====== Dataset excerpts ======

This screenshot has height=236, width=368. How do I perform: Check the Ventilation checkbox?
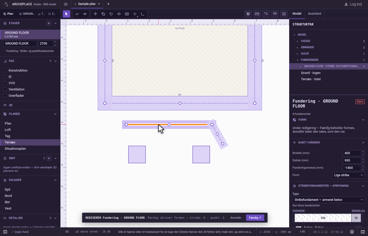pyautogui.click(x=5, y=89)
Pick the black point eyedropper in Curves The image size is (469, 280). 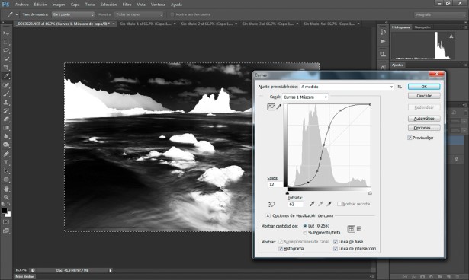coord(312,204)
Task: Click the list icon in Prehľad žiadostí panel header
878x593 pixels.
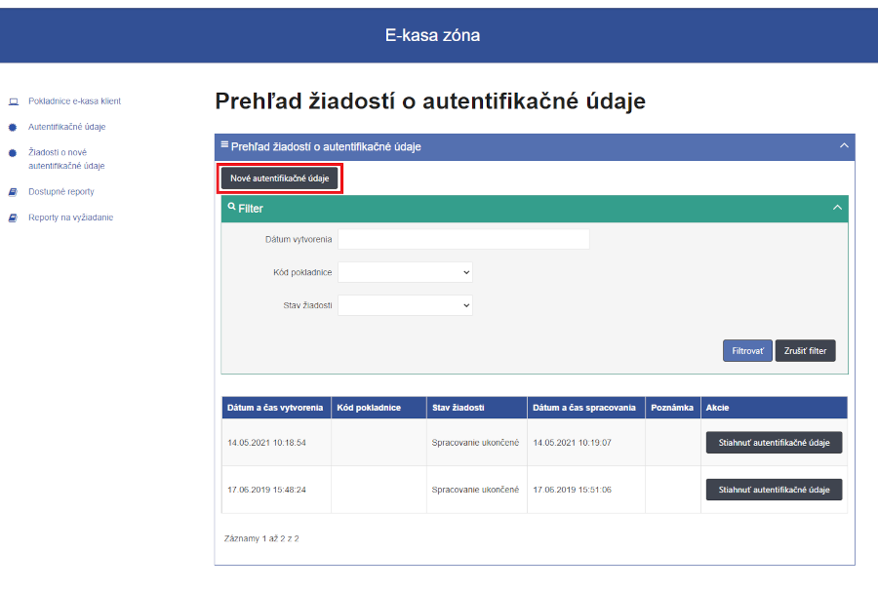Action: 224,144
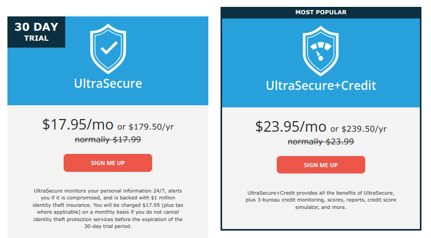Click the $17.95/mo price

pos(78,124)
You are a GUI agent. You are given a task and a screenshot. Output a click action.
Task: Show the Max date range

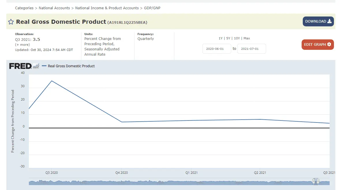246,38
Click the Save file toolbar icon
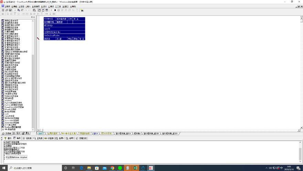The height and width of the screenshot is (171, 303). pyautogui.click(x=10, y=10)
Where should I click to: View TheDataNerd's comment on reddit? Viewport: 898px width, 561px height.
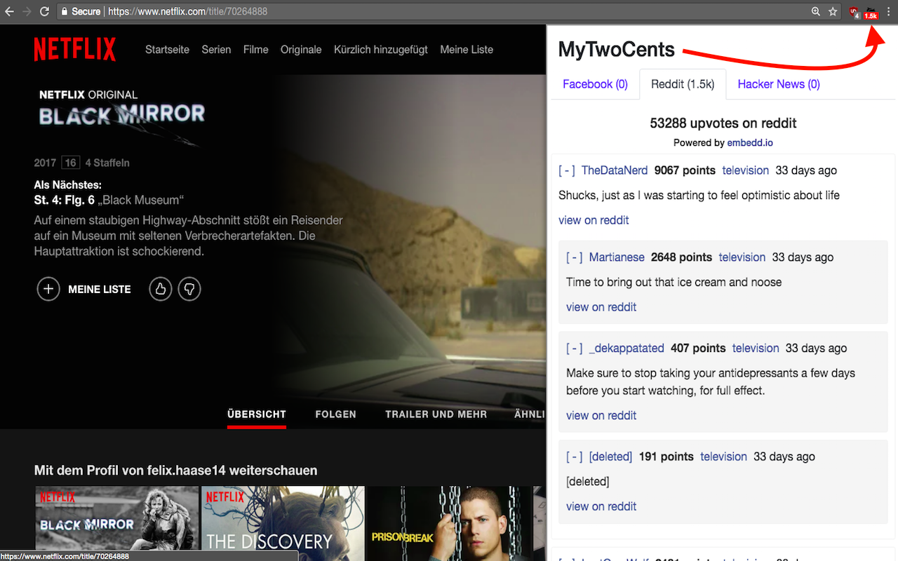[x=594, y=219]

======

_Work request_
Reproduce, exactly and with no pictures, the lines from the line containing "You are a GUI" through the closing line of the data above, keeping both ends.

_Task response_
You are a GUI agent. You are given a task and a screenshot. Output a click action.
Task: Show the Max date range

246,38
Click the Save file toolbar icon
The height and width of the screenshot is (171, 303). pyautogui.click(x=10, y=10)
Where should I click to: View TheDataNerd's comment on reddit? Viewport: 898px width, 561px height.
[x=594, y=219]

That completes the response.